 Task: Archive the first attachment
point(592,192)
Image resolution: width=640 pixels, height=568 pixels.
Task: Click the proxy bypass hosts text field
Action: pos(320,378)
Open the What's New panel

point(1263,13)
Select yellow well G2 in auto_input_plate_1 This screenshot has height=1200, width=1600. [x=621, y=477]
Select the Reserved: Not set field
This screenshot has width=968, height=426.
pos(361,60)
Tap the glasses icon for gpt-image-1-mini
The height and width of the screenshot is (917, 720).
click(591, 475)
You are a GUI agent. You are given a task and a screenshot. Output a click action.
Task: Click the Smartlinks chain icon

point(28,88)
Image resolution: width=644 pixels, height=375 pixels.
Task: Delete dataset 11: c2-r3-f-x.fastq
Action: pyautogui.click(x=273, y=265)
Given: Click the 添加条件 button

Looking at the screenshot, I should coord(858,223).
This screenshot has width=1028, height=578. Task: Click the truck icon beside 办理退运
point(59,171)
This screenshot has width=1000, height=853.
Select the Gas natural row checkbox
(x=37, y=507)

What the task requires – The data above needs to be repeated exactly, line for line.

Problem solution –
 Task: Archive the first attachment
point(592,192)
Image resolution: width=640 pixels, height=568 pixels.
Task: Click the proxy bypass hosts text field
Action: pos(320,378)
Open the What's New panel

point(1263,13)
Select yellow well G2 in auto_input_plate_1 This screenshot has height=1200, width=1600. [x=621, y=477]
Select the Reserved: Not set field
This screenshot has width=968, height=426.
pos(361,60)
Tap the glasses icon for gpt-image-1-mini
The height and width of the screenshot is (917, 720).
click(591, 475)
You are a GUI agent. You are given a task and a screenshot. Output a click action.
Task: Click the Smartlinks chain icon

point(28,88)
Image resolution: width=644 pixels, height=375 pixels.
Task: Delete dataset 11: c2-r3-f-x.fastq
Action: pyautogui.click(x=273, y=265)
Given: Click the 添加条件 button

Looking at the screenshot, I should coord(858,223).
This screenshot has width=1028, height=578. Task: Click the truck icon beside 办理退运
point(59,171)
This screenshot has width=1000, height=853.
Select the Gas natural row checkbox
(x=37, y=507)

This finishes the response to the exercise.